Yeah, just the air-space situation is considerable. Most of these air races happen over highly populated areas, and of course that's why they put them over the water. They've got commercial air space right over where the race is going on. I've always been curious about one thing in watching these, though. I know the pilots want to hear their scores right away. I know they have to hear the controllers, but who tells them their scores?
Basically, that's the race director. Technically, there are several people who could talk to the airplanes, since it's also part of how our communication's set up, but the one who really is authorized and really is capable and able to do so is the race director. We really try to try to keep the number of people who really can talk to the planes as small as possible, so usually it's the race director, and there's a couple of more people just in case of an incident who could also talk on that channel. [Timestamp: 10:22]

And that has to be laid out in planning and puts a huge responsibility on the controllers and on the communications design to make sure you don't have a big tower of Babel going on.
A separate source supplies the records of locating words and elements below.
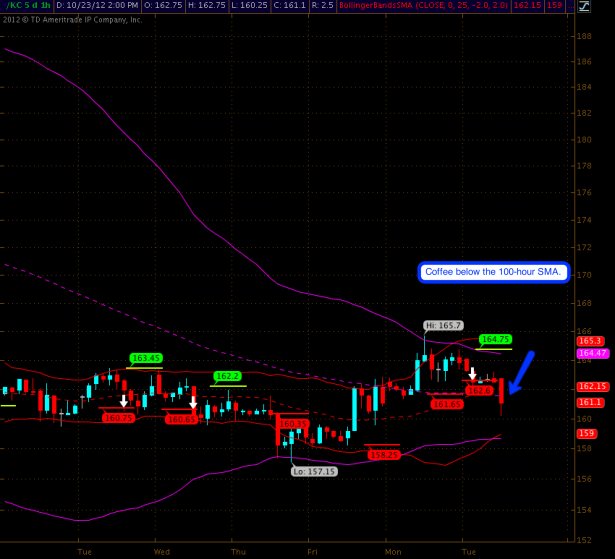Click the green 164.75 price label
Image resolution: width=615 pixels, height=559 pixels.
pyautogui.click(x=495, y=339)
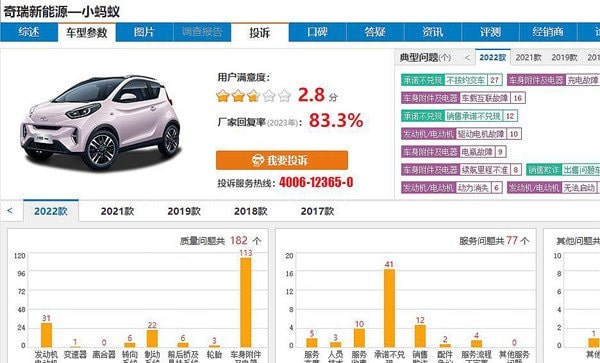Select the 2018款 year tab

[251, 211]
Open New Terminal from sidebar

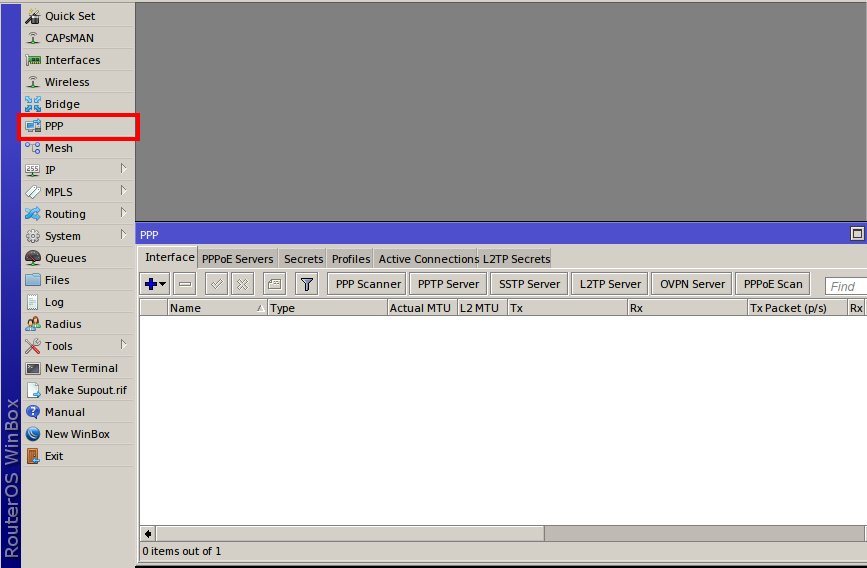80,368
Well, you just said something about the air traffic and managing this. Managing all the kind of communication signals and signal distribution is a kind of complex task, which is like the task managing the air space. And basically, that is a very, very interesting picture of seeing that task being a similar thing like what we do with our MediorNet. [Timestamp: 10:56]

A tremendous job of coordination. Thomas, it's been great having you on here for part one, and in part two we're going to get more into Riedel's MediorNet and how you did the audio for the crowd and how you feed those huge video monitors. So it's been fabulous having you here and we'll see you again in part two.
Yeah, thank you very much for now.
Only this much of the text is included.